*Task:*
Copying rule for the data below: take the line containing "The height and" and every line after it to the end, exactly, and drop all pictures.
+++
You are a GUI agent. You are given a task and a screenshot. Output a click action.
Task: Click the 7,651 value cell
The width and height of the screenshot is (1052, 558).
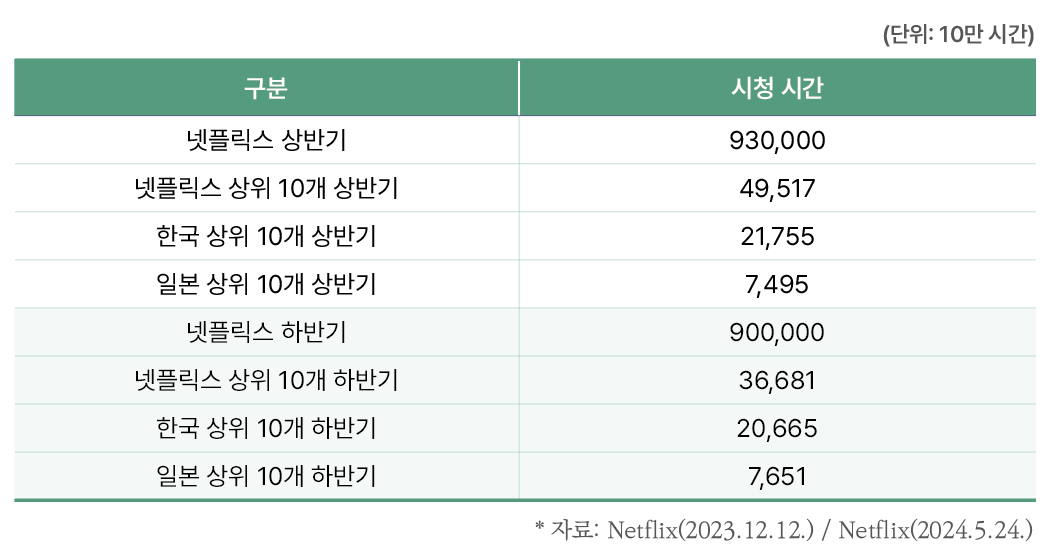[x=777, y=476]
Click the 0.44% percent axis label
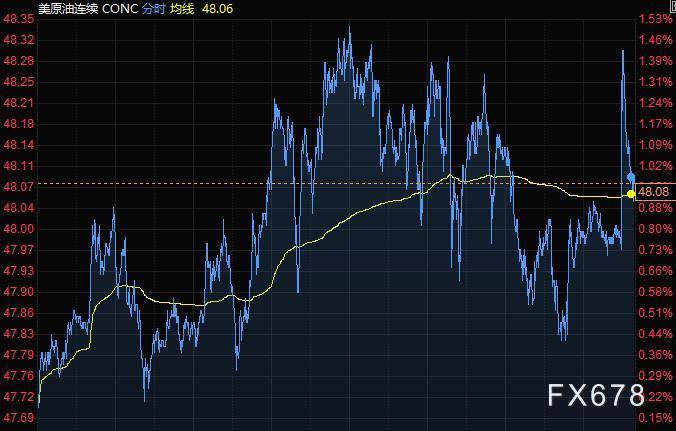 [x=655, y=334]
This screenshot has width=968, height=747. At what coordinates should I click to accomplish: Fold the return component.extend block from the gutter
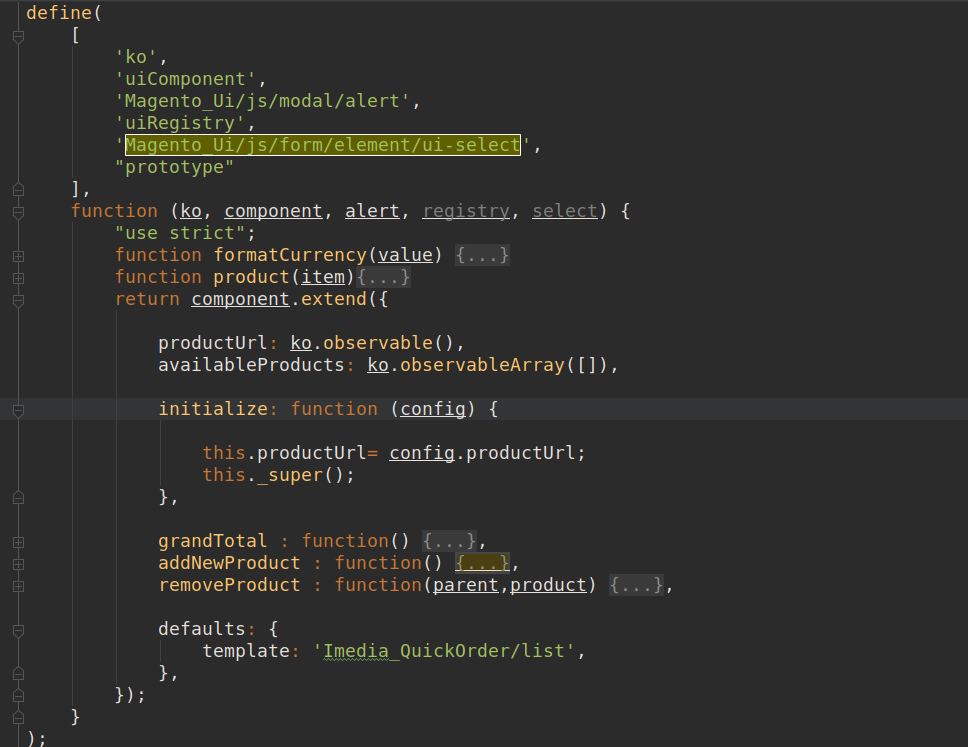[x=18, y=300]
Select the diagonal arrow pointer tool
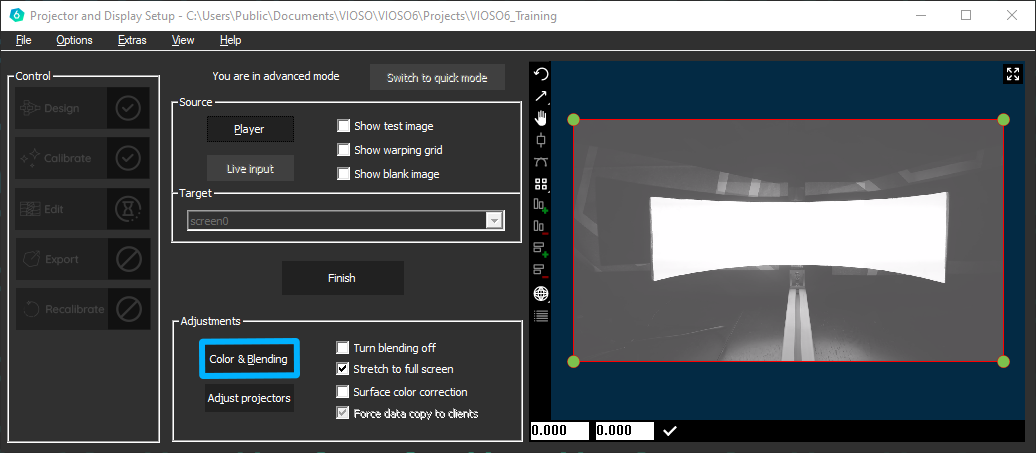This screenshot has width=1036, height=453. click(x=540, y=96)
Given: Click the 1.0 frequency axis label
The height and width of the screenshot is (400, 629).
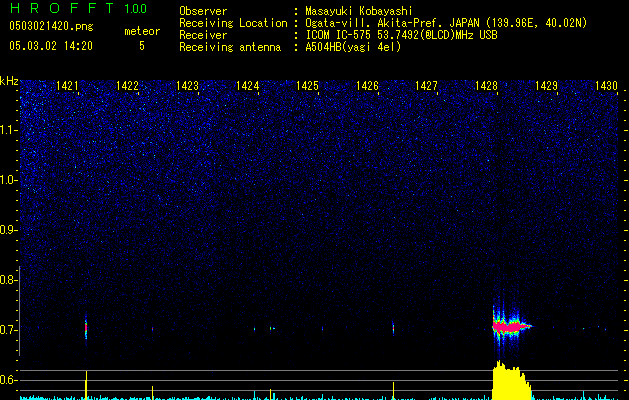Looking at the screenshot, I should (x=9, y=180).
+++
*Exercise answer:*
The height and width of the screenshot is (400, 629).
Looking at the screenshot, I should (x=9, y=180).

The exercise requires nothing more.